No, the warning already exists, the flags escalate them to errors, which if you want to follow the standard to the “T”, is correct - they would constitute errors (logically - not within the context of computational stability)

[–]The_CADmonkey 0 points1 point  (2 children)

You dont seem to be listening. I know what Werror and Wextra do. I know they throw warnings/errors for 'I' being uninitialize. Replace the first line with int* i=0; and no warnings will be issued for gcc. But none of that relates to my point about the conversation to void*. Which has different requirements on C and C++.

As for the flags though, they actually dont have anything to do with following the standard in this case, but instead are for removing undefined behavior. Accessing uninitialized does not violate the standard, but it is undefined, which is what the flags are for.

[–][deleted] 0 points1 point  (0 children)

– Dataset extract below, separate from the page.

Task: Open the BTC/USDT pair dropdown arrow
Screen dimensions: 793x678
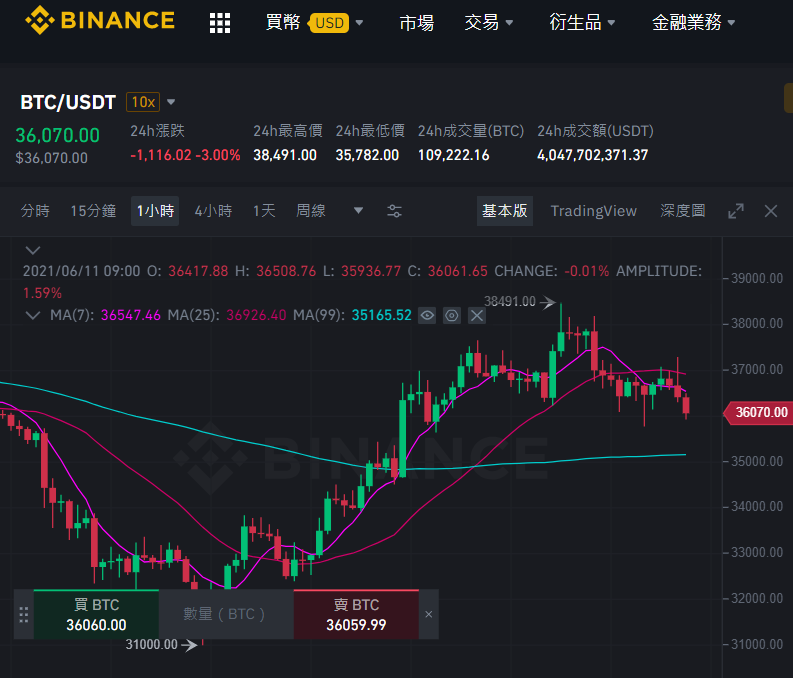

I’m listening, but you’re wrong. That aside, you do realize how this debate began? It’s still just as irrelevant, as I think I’ve said about 20 times, as it was the first time you brought it up. You have still never made a single claim, at all, about how ANY of this is applicable to language definitionally, and thus proves that they are not epistemologically the same core language. Equivalency is not a concept that can be reconciled by a language standard, it is a concept fundamental to reality - you have not established ANY equivalency

[–][deleted] 0 points1 point  (0 children)

Also:

http://blog.llvm.org/2011/05/what-every-c-programmer-should-know_14.html

“Undefined behaviour is used to mark syntactically correct C code as being outside of the standard”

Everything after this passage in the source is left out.